> [Extract]:
+===+
Now that the goal was identified this ment that further research was needed to analyse what type of pain the Patient A was experiencing. The pain was due to the operation for a skin graft being applied to the burn. A skin graft is when a piece of skin is removed from a donor sight and placed over the wound, it serves two purposes; the first to reduce the treatment needed therefore reducing the time in hospital and allowing the area to have a better appearance. There are two types of skin grafts; the first being a thin layer of skin and a full thickness skin graft which involves a larger amount of skin being removed from the donor site. (Weerda 2001) Patient A had a thin layer remove from the donor sight which was the taken from the thigh of the left leg.
Pain is an individual sensation that can be very disagreeable for the person involved. It can have a sensory and emotional factor and is generally is associated with tissue damage. (McCaffery 1968 cited in McCaffery 2000 p2)
It can be determined that patient A is experiencing acute pain in the lower leg Ready and Edwards (1992 cited in Dougherty and Lister 2008) said that acute pain has a ‘recent onset and probable limited duration’ and is usually related to injury or disease.
The intervention decided for best treatment to alleviate the pain being experienced was the non-opioid analgesic Paracetamol. One gram would be administered orally every 4-6 hours on the patients request but must not exceed the guide of four grams in twenty four hours (British National Formulary 2006)
Paracetamol is absorbed into the gastrointestinal track and surrounded by peak plasma concentrations; this happens every 10 - 60 minutes after oral administration. The paracetamol is present in most body tissue.
Overall creating a care plan provides a stable component to allow care to be provided in a continuous, stable and simple way. It does not allow for the problem of miscommunication between members of the health care team as it is a written document stating the exact care that is needed by the individual. (NMC) A care plan can be created for every patient in need allowing the patient to feel comfortable and secure throughout their stay as they would have a big contribution to overall decision of the intervention.
+===+
Lines from a dataset:
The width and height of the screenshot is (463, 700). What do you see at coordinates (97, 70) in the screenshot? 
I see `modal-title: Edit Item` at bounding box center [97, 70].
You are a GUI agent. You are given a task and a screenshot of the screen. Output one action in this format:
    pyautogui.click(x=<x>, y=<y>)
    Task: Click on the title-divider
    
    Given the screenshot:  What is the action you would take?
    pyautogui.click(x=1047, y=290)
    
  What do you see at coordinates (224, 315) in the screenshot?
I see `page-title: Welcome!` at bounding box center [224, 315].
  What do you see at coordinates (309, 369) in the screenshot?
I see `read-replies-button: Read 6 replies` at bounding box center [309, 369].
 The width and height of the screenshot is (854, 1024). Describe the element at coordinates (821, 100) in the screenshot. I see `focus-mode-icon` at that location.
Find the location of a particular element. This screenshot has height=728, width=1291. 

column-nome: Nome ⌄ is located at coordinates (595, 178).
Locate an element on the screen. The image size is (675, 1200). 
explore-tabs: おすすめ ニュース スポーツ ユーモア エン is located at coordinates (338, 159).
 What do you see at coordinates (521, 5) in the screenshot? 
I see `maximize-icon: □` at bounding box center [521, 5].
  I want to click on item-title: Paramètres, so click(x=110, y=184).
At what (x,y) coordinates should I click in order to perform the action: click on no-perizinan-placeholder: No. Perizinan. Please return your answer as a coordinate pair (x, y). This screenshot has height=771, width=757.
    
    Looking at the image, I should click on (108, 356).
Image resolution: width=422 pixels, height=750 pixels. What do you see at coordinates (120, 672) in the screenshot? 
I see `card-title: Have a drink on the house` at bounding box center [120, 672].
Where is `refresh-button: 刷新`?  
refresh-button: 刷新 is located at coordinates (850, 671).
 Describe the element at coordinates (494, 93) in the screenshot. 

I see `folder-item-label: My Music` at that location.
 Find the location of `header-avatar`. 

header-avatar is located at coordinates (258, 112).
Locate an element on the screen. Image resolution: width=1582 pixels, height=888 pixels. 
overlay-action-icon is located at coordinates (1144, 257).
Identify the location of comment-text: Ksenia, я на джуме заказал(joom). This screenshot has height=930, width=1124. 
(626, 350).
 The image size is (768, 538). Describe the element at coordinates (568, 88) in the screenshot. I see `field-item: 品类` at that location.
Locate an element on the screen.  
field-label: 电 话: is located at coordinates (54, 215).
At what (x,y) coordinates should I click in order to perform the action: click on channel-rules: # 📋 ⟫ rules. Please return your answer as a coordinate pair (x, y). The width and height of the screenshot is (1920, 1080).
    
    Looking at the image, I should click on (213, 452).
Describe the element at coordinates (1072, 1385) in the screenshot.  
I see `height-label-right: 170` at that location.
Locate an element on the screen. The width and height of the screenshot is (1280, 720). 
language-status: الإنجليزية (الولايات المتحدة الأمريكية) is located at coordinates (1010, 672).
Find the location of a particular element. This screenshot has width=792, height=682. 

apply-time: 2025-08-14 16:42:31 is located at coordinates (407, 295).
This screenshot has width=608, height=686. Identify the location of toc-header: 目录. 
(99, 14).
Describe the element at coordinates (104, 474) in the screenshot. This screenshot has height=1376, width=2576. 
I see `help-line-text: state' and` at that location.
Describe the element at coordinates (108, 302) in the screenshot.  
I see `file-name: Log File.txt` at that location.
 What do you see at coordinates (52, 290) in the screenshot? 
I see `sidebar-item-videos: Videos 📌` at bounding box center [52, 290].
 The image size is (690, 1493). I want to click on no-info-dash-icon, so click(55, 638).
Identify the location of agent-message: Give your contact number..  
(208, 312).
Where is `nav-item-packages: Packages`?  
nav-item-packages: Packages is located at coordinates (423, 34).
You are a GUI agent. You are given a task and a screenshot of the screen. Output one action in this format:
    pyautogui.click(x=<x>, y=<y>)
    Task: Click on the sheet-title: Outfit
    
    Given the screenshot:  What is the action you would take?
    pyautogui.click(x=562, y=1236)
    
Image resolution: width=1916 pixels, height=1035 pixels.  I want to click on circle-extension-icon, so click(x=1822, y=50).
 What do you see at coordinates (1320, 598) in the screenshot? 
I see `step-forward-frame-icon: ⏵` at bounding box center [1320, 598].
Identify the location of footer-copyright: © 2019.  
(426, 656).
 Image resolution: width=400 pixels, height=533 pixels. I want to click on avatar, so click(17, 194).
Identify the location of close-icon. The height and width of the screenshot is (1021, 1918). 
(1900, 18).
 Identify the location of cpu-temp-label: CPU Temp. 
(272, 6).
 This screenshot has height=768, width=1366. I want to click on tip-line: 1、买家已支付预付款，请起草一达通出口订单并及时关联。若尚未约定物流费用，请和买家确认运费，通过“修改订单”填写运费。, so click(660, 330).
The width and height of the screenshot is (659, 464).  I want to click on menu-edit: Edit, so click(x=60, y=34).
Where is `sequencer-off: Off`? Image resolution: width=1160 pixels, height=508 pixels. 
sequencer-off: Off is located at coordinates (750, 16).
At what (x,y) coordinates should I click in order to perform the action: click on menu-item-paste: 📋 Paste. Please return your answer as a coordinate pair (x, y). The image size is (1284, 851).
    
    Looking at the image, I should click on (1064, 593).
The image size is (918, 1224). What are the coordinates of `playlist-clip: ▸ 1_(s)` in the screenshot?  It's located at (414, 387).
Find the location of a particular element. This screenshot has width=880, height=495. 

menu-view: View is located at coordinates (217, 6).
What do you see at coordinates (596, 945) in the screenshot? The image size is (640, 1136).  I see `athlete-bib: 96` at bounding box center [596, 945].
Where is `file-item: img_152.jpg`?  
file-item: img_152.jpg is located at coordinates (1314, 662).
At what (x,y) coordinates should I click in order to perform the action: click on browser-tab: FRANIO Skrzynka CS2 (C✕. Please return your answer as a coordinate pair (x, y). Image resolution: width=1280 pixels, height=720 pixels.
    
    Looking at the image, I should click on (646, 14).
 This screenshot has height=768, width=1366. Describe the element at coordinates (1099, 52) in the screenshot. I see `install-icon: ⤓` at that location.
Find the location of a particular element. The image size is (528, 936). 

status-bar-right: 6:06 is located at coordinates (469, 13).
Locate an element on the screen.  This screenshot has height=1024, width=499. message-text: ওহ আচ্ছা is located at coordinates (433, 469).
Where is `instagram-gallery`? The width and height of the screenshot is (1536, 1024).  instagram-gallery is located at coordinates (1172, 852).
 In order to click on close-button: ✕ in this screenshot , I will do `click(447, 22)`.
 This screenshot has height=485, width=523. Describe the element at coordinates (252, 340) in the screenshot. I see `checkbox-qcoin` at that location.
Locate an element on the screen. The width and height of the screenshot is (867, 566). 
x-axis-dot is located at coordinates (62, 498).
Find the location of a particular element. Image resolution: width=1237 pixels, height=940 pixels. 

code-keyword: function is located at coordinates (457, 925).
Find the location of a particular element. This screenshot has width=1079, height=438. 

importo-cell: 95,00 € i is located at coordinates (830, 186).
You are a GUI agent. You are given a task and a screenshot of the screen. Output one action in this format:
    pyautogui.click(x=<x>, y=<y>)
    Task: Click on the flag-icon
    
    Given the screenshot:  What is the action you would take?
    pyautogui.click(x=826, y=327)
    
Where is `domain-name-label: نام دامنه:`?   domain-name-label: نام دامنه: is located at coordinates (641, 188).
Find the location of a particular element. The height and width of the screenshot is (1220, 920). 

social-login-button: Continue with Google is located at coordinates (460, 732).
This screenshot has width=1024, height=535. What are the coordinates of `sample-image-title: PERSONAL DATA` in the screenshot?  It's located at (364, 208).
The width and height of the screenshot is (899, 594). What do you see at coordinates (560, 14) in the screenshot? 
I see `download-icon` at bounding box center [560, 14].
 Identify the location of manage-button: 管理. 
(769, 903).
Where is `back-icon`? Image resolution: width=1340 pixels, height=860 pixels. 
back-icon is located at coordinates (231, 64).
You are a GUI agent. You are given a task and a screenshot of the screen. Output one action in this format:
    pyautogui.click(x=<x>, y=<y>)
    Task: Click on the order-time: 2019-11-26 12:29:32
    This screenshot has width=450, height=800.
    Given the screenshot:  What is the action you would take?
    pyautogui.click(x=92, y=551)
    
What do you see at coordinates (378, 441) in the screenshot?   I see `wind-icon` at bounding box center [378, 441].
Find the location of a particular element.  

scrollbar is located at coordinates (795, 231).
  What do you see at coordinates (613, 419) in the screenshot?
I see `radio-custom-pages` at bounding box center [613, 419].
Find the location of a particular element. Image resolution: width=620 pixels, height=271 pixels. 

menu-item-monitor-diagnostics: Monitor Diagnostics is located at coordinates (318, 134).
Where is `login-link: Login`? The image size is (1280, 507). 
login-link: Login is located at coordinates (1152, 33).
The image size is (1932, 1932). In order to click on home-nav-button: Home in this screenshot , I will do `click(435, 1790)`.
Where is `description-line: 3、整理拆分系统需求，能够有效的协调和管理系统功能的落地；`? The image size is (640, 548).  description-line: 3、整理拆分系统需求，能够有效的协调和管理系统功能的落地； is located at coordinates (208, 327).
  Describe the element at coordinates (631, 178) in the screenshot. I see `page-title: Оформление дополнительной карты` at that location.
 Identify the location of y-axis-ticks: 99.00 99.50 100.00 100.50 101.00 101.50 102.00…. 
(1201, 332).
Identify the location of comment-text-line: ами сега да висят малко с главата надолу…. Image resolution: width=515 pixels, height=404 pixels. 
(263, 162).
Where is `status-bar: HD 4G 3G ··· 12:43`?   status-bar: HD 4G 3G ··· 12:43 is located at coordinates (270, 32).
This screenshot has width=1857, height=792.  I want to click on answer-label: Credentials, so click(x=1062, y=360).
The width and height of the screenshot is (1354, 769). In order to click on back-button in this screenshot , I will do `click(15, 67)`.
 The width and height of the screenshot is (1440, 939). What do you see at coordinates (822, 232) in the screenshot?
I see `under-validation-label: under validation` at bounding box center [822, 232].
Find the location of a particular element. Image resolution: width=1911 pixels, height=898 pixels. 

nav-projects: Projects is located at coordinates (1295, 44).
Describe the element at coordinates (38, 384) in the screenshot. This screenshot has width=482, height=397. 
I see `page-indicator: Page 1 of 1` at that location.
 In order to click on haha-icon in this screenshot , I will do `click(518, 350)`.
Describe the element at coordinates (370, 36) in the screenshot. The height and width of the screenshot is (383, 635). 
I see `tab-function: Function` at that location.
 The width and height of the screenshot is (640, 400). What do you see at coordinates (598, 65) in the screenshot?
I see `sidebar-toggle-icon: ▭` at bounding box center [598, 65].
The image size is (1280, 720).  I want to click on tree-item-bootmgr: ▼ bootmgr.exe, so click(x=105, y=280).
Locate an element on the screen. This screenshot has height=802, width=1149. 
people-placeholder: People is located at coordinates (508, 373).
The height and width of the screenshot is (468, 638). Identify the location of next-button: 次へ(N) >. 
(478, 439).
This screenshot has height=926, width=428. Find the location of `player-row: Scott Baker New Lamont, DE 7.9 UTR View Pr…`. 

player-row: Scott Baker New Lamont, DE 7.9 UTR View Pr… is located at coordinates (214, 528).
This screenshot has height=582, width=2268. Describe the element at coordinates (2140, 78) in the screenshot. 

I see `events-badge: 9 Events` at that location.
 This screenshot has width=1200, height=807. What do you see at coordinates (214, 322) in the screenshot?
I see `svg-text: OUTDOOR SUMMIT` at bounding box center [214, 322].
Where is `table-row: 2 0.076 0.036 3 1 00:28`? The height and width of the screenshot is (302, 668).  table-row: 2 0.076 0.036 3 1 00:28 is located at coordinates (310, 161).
+===+
> [Apply what you read]:
1 - In the pain-management passage, what is the most Paracetamol Patient A may receive in twenty-four hours?
2 - Set down the section of the pain-management passage that begins at the words containing "Pain is an individual" and ends with "injury or disease.".
3 - Take the pain-management passage further from its last sentence.
You can ignore the lines.

> [Exercise answers]:
1 - Four grams.

2 -
Pain is an individual sensation that can be very disagreeable for the person involved. It can have a sensory and emotional factor and is generally is associated with tissue damage. (McCaffery 1968 cited in McCaffery 2000 p2)
It can be determined that patient A is experiencing acute pain in the lower leg Ready and Edwards (1992 cited in Dougherty and Lister 2008) said that acute pain has a ‘recent onset and probable limited duration’ and is usually related to injury or disease.

3 -
Record keeping is major component in the nursing profession as is stated in the essence of care document. It is clearly set out that all records ‘must be legible, accurate, signed with designation stated, time, date and contemporaneous’ this will ensure that all paper work can be placed in a chronological order.(NHS Essence of Care 2003) This allows quick access which saves valuable time, decreases stress levels and gives evidence of a organised calm setting. The code of conduct (2008) states that all records should be completed as soon as possible to allow for accuracy which if not done will cause the health professional concerned to be stressed. Patients are allowed to have access to all their current files and so it is very important that only abbreviations that have been agreed can be used. Records that are kept show evidence of care given and ‘evidence based guidance’ (NHS Essence of Care 2003). The code of conduct written by the Nursing and Midwifery Council also uses the same criteria, however also states that all records that have been written/altered by the individual must be signed so that they are clearly attributable to them.
Every health care professional chooses to work in a multidisciplinary team and so must follow the guidelines that have been set down and have a professional responsibility to oblige to these factors.
In conclusion, this essay presents how the quality of care being provided has impact on the patient. Therefore a care plan creates structure to the provision and quality of care which is unique to the patients needs.